The industry-wide slump in 2015 was even worse for the leading cola brands.
(Photo: Carlo Allegri/Reuters)
Mar 31, 2016· 1 MIN READ
Willy Blackmore is TakePart’s Food editor.

Red meat consumption may be set to rise in the U.S. for the first time in a decade, but in other diet- and public health–related news, Americans drank less soda in 2015—making that 11 straight years of decline and a 30-year low.

According to a new report from Beverage Digest, Americans drank 1.2 percent less soda, by volume, in 2015, outpacing the 0.9 percent decline from 2014. Pepsi, one of the iconic dueling cola brands, saw consumption slip by 3.2. Fanta, which is owned by Coke, is one of the few beverages that saw significant growth: Americans drank 8.3 percent more of the fruit-flavored sodas last year.

The 11th year of soda’s slump comes as Philadelphia is considering a soda tax; the organizers behind the successful 2014 soda-tax ballot measure in Berkeley, California, are trying to convince other cities they can do the same; and, across the pond, the United Kingdom is moving toward a nationwide tax on sugary beverages. And outside the policy realm, Coke weathered a months-long scandal last year over its funding and continued involvement with the operations of a nonprofit that promoted exercise as the solution to obesity over diet.
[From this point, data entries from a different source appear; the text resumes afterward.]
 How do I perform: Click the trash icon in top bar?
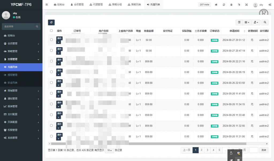tap(231, 5)
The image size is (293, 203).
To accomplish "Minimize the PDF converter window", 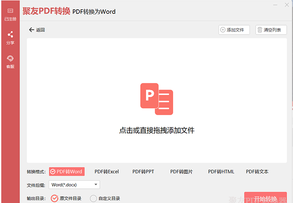I will [275, 5].
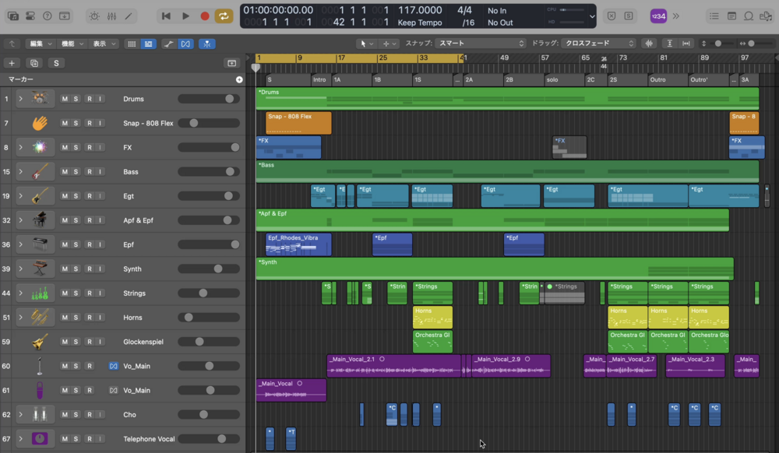Image resolution: width=779 pixels, height=453 pixels.
Task: Open the ドラッグ (Drag) crossfade dropdown
Action: click(x=599, y=44)
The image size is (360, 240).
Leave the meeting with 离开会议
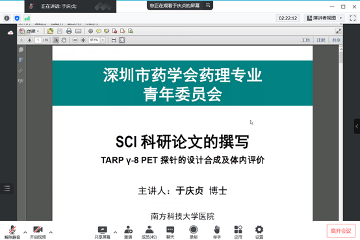(341, 231)
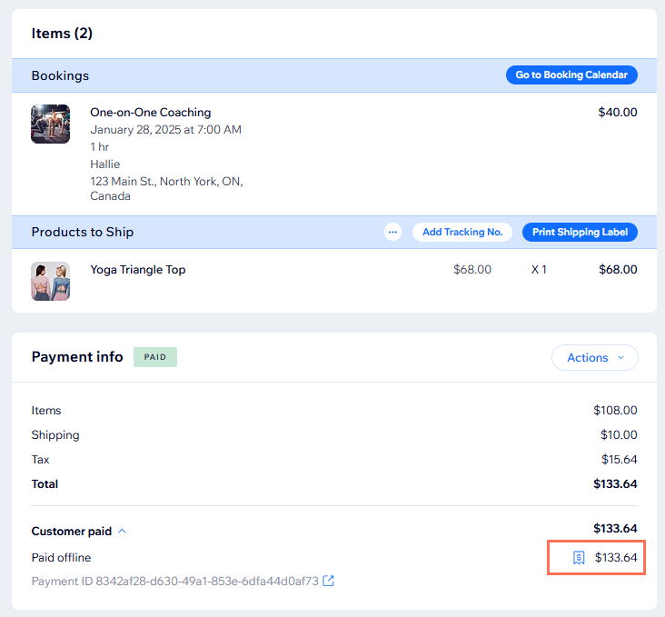Open the more actions ellipsis menu
The width and height of the screenshot is (665, 617).
click(x=392, y=232)
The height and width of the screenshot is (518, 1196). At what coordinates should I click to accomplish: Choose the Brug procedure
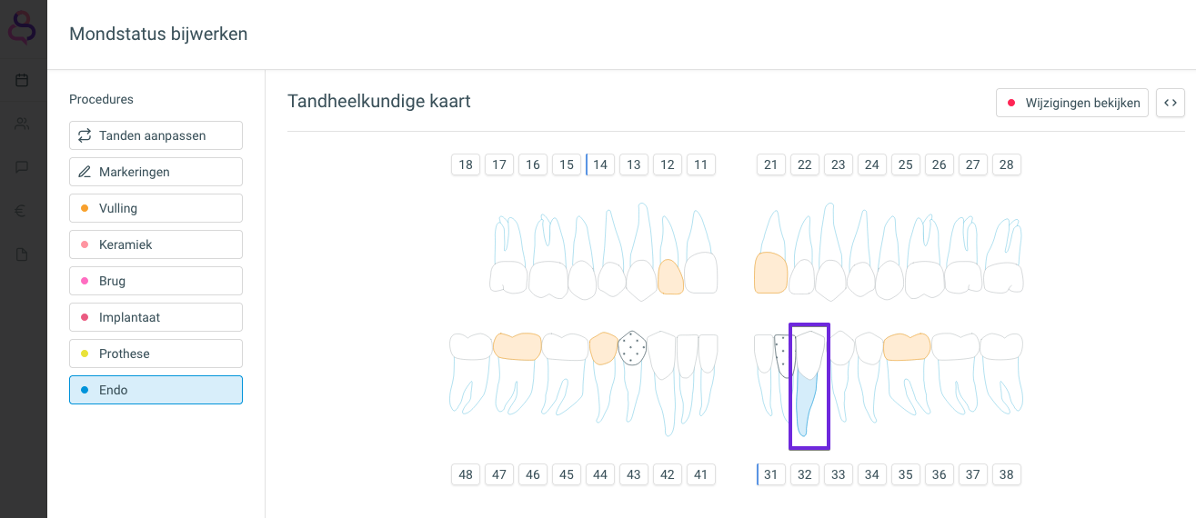pos(156,281)
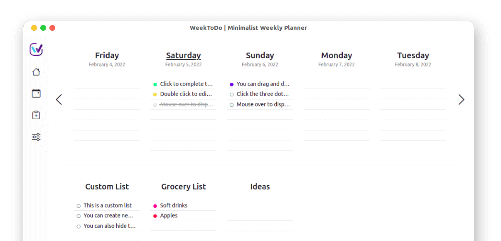Open the clipboard add-list icon
The height and width of the screenshot is (241, 501).
coord(36,115)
The industry spin on the news is that consumers aren’t moving away from soda but are simply drinking it differently. “The consumer is moving to smaller packages,” Sandy Douglas, president of Coca-Cola North America, said at the Morgan Stanley Global Consumer & Retail Conference last year, according to Business Insider. “A 12-ounce traded to a 7-ounce can is a 30 percent reduction in volume, but it’s an increase in revenue.”

Americans appear to be heeding the call of nutritionists and public-health experts to not consume more than a day’s worth of sugar contained in a can of Coke (per the World Health Organization’s guidelines). But these are global companies, and the industry is turning to overseas markets—including poor, developing countries where clean water can be hard to come by—for future growth. According to a recent report from the Center for Science in the Public Interest, emerging and developing markets are expected to account for 70 percent of soda sales in 2018, up from 55 percent in 2008.